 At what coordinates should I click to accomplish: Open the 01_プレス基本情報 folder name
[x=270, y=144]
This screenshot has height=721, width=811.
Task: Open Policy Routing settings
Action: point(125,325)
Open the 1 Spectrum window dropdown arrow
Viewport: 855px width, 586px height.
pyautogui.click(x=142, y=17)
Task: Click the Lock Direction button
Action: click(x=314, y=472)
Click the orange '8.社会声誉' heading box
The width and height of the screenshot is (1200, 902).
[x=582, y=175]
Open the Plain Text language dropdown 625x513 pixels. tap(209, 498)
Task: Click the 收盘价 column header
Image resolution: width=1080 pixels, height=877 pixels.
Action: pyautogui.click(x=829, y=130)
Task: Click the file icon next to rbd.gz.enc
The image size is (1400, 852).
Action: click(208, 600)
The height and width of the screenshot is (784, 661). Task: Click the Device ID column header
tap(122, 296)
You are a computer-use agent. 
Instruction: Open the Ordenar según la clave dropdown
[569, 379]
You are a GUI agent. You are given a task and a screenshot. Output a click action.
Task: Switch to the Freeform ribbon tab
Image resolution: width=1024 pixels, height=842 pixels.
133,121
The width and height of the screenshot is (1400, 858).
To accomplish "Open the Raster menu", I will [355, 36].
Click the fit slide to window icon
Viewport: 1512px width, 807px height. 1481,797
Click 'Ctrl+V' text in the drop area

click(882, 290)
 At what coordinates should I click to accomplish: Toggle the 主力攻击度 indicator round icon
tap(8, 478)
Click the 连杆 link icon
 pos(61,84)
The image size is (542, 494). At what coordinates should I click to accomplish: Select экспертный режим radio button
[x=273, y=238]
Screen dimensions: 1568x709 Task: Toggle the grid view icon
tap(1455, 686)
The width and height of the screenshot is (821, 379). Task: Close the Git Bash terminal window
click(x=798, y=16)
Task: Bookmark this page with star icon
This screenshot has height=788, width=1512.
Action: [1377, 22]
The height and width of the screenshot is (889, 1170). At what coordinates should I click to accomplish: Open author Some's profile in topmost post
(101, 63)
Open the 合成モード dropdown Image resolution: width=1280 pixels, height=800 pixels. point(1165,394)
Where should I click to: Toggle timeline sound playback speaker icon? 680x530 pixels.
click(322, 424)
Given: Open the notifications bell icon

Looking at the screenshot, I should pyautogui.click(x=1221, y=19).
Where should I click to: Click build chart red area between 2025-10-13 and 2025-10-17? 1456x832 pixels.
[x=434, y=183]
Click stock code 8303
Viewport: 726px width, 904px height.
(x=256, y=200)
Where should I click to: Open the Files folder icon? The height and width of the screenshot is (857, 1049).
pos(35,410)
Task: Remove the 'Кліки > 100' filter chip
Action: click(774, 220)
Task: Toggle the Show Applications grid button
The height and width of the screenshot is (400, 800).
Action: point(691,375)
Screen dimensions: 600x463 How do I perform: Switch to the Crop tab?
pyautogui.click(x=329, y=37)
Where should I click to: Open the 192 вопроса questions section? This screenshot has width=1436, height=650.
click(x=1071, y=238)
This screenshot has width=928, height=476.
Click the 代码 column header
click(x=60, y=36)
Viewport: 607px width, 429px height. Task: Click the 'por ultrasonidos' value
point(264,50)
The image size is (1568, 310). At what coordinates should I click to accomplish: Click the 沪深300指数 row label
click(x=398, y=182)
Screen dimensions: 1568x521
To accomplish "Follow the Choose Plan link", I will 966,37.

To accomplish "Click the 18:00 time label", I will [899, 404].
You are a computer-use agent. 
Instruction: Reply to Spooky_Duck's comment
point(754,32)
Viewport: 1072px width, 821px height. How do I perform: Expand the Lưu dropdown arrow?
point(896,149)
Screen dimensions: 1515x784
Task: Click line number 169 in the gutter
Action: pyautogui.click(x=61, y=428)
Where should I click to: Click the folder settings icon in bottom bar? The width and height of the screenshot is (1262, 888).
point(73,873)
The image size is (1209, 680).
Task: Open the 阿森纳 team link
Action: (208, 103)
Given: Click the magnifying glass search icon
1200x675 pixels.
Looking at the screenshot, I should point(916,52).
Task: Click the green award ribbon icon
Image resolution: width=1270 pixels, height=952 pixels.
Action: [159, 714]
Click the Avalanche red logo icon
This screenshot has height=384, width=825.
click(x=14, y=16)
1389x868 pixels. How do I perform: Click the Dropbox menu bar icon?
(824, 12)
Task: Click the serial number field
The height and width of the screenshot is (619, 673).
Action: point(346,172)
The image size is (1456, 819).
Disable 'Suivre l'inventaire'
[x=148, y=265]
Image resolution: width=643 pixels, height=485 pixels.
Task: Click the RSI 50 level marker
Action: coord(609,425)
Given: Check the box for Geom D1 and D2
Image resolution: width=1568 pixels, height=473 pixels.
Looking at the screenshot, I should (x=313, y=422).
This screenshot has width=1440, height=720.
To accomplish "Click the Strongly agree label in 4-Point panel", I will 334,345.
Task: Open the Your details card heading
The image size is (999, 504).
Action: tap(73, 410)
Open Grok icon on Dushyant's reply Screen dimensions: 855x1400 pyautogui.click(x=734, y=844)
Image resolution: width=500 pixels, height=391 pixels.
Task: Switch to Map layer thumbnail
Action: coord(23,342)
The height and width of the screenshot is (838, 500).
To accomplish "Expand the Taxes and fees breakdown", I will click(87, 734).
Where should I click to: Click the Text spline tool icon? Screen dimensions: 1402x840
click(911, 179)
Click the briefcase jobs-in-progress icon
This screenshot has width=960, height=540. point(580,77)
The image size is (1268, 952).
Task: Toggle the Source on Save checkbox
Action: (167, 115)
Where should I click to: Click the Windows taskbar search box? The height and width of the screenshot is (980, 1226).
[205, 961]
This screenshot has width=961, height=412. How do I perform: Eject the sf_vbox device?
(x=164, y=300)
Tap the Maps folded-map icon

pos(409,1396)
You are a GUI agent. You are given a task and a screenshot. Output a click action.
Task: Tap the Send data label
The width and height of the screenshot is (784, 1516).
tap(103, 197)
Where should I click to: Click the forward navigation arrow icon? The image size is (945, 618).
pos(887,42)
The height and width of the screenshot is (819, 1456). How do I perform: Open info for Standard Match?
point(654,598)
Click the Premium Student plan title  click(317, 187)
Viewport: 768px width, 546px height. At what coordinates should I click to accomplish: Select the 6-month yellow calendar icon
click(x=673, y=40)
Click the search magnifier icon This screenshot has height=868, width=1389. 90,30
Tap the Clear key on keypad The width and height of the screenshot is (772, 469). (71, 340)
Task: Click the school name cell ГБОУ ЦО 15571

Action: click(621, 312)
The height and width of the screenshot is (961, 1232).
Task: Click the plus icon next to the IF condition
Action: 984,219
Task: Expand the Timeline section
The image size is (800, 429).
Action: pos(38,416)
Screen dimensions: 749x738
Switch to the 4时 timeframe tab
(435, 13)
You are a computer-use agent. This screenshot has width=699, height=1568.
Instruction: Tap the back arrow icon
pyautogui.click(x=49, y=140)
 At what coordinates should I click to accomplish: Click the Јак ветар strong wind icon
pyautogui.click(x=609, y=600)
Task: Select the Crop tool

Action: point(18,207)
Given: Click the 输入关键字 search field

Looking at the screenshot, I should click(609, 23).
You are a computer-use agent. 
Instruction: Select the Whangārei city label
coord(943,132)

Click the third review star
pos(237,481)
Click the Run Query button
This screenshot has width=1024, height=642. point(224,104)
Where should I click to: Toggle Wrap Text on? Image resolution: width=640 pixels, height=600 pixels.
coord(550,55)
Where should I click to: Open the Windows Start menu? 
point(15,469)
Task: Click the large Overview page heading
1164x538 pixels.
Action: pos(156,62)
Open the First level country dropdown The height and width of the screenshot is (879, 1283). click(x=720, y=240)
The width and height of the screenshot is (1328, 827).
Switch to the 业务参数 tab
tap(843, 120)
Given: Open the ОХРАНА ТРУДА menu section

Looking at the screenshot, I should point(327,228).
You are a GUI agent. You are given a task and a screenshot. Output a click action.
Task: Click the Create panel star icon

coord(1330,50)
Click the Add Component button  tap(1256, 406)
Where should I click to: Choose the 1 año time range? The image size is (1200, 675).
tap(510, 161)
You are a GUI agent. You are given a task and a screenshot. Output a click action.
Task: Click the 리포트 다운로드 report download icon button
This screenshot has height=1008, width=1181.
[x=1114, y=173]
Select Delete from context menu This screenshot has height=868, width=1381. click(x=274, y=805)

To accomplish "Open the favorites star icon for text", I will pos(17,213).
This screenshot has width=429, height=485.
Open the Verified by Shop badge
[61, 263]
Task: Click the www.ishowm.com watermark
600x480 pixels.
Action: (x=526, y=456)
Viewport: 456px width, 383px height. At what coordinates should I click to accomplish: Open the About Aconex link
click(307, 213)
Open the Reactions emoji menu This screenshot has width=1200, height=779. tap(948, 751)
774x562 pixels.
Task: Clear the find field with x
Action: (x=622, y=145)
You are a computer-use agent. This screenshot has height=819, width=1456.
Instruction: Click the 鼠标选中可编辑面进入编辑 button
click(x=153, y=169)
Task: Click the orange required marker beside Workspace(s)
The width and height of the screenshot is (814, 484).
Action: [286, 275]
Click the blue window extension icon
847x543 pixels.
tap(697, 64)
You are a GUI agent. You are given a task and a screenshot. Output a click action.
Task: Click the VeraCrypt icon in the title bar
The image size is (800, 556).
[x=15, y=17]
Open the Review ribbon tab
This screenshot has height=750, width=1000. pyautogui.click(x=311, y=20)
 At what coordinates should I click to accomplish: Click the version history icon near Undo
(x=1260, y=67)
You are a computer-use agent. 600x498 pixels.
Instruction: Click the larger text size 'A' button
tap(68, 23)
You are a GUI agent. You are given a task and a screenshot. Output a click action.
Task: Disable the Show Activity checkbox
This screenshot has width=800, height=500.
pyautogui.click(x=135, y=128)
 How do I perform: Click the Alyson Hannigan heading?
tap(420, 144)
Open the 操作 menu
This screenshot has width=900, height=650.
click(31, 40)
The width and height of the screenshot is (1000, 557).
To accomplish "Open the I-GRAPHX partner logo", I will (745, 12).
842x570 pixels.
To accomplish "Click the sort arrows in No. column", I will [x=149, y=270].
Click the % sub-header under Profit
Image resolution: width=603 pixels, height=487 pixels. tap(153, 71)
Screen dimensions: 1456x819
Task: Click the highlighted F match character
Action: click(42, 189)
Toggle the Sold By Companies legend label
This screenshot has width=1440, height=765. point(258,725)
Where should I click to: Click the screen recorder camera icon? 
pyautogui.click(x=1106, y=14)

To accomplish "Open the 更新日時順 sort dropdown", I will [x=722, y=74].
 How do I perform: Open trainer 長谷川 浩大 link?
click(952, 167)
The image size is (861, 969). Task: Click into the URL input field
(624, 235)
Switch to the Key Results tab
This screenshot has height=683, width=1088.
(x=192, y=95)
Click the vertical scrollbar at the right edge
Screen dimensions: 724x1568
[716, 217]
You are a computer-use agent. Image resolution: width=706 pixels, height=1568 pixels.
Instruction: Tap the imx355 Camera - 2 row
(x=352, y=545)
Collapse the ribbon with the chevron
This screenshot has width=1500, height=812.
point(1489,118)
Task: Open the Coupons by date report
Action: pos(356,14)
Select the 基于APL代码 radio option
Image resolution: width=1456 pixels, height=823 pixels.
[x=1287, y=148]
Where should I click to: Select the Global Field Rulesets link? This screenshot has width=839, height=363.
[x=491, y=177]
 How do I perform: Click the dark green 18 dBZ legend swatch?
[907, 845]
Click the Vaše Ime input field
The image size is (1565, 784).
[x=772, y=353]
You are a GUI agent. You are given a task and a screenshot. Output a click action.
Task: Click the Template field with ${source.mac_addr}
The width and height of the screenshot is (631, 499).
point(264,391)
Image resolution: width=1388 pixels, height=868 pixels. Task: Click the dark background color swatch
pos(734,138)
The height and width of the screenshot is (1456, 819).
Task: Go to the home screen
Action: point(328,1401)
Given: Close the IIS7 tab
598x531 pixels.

------------------------------------------------------------

Request. Format every line from the one containing "Where should I click to: Select" down to the one containing "point(264,391)" as a JSON list of strings, with one string per line and blank lines omitted.

Solution to the problem.
[
  "Where should I click to: Select the Global Field Rulesets link? This screenshot has width=839, height=363.",
  "[x=491, y=177]",
  " How do I perform: Click the dark green 18 dBZ legend swatch?",
  "[907, 845]",
  "Click the Vaše Ime input field",
  "The image size is (1565, 784).",
  "[x=772, y=353]",
  "You are a GUI agent. You are given a task and a screenshot. Output a click action.",
  "Task: Click the Template field with ${source.mac_addr}",
  "The width and height of the screenshot is (631, 499).",
  "point(264,391)"
]